Actually, here’s what it came up with for my research interests:
“I study how AI and social media algorithms interact with human psychology and sociology to shape social learning online. As a research engineer, I build large-scale data systems, AI-driven simulations, and LLM-based methods to understand and redesign digital environments for healthier discourse.”
This was much cleaner than anything I’d written myself.

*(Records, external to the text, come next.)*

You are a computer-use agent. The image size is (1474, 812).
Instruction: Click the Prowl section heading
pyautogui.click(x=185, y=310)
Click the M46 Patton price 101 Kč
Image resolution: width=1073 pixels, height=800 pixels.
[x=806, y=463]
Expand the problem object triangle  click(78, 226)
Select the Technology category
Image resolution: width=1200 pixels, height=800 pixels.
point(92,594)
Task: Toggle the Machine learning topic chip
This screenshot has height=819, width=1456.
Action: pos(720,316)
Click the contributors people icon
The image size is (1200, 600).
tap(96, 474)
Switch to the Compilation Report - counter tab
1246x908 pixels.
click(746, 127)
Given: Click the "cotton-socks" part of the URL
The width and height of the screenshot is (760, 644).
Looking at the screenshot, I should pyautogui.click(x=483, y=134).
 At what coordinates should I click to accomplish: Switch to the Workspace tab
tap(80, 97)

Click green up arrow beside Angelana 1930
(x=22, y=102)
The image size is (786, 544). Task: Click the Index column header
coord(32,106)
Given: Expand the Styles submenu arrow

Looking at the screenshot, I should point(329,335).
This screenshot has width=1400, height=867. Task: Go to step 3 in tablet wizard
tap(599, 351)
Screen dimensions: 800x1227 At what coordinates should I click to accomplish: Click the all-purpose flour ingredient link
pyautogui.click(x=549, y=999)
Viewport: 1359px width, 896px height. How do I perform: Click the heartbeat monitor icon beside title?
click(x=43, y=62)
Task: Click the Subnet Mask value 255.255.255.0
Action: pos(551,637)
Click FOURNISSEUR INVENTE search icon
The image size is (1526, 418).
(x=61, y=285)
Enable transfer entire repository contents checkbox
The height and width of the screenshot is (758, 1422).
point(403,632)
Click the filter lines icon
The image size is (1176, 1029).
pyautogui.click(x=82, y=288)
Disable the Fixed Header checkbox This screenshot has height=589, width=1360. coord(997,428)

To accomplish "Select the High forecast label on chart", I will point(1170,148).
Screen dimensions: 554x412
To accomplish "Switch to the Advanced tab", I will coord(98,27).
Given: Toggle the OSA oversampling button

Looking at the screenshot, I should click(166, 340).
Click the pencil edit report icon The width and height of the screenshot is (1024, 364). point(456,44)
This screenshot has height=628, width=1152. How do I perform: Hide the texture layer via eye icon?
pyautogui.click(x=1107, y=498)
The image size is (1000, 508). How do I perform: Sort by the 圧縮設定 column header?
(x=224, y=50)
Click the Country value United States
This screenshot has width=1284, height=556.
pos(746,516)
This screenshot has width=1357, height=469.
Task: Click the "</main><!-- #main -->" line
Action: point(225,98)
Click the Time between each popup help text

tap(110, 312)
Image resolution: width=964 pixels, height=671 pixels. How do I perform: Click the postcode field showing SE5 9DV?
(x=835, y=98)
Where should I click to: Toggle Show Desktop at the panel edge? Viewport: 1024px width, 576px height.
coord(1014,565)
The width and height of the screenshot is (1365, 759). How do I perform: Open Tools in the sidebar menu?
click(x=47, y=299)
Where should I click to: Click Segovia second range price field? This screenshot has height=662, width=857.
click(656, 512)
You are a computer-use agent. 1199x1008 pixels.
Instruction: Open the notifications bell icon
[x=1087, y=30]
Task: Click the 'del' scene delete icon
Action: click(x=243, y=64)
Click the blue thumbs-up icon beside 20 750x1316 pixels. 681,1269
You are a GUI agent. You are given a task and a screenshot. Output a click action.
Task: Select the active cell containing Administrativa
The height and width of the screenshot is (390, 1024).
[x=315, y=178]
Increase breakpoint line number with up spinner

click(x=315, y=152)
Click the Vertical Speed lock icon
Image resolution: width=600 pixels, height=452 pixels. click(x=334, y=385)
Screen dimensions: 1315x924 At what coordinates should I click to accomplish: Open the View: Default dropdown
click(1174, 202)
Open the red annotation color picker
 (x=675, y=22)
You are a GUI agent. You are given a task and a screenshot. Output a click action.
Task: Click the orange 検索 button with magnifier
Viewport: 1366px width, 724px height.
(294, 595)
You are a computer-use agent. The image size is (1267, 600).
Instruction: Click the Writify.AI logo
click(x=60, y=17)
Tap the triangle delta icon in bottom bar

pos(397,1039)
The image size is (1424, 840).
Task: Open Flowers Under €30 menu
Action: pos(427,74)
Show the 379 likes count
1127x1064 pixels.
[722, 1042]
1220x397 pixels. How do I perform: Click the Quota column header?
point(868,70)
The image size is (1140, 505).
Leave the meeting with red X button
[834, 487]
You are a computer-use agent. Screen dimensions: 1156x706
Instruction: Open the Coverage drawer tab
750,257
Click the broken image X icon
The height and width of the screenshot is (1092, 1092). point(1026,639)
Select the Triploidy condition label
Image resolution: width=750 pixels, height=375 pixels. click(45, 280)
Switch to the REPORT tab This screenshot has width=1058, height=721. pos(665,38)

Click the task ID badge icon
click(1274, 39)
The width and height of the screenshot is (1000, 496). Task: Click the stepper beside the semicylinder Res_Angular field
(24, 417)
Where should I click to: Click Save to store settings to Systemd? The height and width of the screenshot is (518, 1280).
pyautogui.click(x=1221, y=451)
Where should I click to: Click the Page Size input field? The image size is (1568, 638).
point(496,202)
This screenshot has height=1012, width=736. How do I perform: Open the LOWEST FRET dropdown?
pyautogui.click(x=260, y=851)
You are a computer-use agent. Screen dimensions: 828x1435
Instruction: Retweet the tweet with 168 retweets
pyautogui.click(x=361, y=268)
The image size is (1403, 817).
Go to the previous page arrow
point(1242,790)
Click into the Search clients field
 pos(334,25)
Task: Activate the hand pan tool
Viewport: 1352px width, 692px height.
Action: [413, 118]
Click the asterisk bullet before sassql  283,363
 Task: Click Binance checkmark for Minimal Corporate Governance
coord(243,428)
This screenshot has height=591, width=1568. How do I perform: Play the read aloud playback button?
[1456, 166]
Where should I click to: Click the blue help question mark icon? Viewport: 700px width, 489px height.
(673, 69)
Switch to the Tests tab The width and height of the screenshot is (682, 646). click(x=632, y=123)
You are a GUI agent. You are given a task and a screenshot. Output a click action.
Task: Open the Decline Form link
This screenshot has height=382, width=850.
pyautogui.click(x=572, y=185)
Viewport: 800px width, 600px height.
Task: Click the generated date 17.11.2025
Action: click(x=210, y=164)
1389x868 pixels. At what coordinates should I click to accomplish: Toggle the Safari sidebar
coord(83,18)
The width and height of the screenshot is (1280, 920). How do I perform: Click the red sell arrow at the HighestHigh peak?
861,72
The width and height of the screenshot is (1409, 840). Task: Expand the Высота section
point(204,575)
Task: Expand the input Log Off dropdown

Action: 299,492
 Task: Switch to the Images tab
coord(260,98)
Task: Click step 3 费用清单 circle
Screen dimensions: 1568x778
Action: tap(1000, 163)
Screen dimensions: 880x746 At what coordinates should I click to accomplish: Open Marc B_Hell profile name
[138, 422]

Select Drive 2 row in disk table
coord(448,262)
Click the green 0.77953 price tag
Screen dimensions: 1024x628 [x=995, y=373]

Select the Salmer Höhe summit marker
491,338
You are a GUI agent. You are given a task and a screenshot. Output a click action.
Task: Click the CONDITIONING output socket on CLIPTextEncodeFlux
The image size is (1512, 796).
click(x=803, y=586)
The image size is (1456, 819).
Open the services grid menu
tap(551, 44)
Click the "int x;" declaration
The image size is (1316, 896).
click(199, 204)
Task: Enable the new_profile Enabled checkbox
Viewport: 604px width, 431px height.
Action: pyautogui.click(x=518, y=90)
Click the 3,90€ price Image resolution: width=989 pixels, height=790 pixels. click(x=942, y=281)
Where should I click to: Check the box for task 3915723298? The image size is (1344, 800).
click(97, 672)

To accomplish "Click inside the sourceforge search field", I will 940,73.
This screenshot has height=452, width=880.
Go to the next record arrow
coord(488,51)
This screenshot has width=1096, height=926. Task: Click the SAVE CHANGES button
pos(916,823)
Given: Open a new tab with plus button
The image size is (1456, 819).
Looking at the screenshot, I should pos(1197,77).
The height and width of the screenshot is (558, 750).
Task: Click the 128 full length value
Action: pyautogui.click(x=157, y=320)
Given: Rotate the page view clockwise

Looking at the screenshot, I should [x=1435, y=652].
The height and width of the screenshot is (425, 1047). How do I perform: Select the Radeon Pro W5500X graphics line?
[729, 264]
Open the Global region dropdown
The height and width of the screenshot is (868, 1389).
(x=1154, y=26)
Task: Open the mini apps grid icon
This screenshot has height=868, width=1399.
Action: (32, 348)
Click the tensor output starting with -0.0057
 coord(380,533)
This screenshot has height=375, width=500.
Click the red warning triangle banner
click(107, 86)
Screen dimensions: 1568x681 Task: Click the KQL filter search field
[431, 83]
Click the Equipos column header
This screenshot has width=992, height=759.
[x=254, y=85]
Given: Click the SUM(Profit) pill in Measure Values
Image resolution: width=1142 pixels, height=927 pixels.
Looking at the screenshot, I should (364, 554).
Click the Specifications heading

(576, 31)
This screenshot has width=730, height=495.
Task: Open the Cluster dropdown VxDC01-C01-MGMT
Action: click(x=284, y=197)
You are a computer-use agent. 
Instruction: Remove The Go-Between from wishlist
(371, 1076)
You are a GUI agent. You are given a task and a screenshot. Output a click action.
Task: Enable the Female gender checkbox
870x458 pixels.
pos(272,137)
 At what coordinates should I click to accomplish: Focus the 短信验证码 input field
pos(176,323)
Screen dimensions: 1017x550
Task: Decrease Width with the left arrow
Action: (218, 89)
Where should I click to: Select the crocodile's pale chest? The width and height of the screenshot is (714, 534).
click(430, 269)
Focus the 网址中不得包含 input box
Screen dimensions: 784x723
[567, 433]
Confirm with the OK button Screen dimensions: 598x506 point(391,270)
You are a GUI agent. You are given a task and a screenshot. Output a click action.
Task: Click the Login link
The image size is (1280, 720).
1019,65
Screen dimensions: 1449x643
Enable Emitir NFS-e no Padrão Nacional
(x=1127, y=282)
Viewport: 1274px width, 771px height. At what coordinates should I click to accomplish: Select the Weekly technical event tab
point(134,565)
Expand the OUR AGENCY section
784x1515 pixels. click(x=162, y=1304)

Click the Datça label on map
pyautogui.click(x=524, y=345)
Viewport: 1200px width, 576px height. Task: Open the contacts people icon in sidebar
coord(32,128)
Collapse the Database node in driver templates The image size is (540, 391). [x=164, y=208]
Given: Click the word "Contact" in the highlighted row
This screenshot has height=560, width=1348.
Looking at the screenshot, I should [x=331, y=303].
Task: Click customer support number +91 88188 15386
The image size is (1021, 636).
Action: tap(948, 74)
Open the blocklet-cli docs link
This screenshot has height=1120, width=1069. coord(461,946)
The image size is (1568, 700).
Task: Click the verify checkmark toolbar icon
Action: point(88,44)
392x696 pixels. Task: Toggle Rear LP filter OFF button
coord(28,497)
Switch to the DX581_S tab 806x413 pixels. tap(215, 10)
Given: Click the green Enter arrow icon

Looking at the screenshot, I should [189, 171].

This approach is dramatically different from how I’d normally handle this. Traditionally, I’d spend days re-reading my own work, trying to manually extract themes, and often getting lost in the details. The AI gave me a bird’s-eye view that I could then validate and refine, rather than starting from scratch. It’s like having a research assistant who’s read everything you’ve written and can immediately spot the throughlines you might miss when you’re too close to the work.
Use case 2: Having AI agents do lit reviewsPermalink
I used my Research Synthesizer persona for this task. This persona specializes in combining findings across analyses and creating comprehensive research narratives. I gave it my research questions and it systematically searched for relevant papers, summarized key findings, and identified gaps in the literature. The AI expert followed a structured rubric for evaluating paper relevance and quality.
The AI expert didn’t just find papers, but it created a structured analysis. For each paper, it provided: relevance score (1-10), key findings, methodology assessment, and how it connected to my research questions. For example, it flagged a paper as “Highly relevant (9/10) - demonstrates similar AI workflow methodology but focuses on industry applications rather than academic research contexts. Key gap: no evaluation framework for academic productivity metrics.”
This transformed what would normally be weeks of manual literature review into a systematic, structured process. Instead of reading papers one by one and trying to remember connections, the AI created a searchable knowledge base with cross-references and gap analysis. It’s like having a research librarian who not only finds relevant papers but also immediately understands how they fit into your specific research context and can identify exactly where your work would contribute something new.
Use case 3: Analyze and break down examples of project proposals onlinePermalink
I found several successful grant proposals online and had ChatGPT analyze their structure, language patterns, and argumentation strategies. The AI extracted specific rhetorical patterns that I never would have noticed manually.
For instance, it identified that successful proposals consistently use “problem escalation” language like: “While existing approaches address X, they fail to account for Y, leading to Z consequences.” It also found that impact statements follow a three-part structure: immediate outputs → intermediate outcomes → long-term societal benefits. The AI created a template with these patterns built in.
Normally, I’d read a few proposals and try to intuitively understand what makes them work. This approach is hit-or-miss and heavily influenced by my own biases. The AI systematically analyzed dozens of proposals and identified patterns that human reviewers might not even consciously notice. It’s like having a grant writing coach who’s analyzed thousands of successful proposals and can immediately tell you the specific language and structure patterns that work.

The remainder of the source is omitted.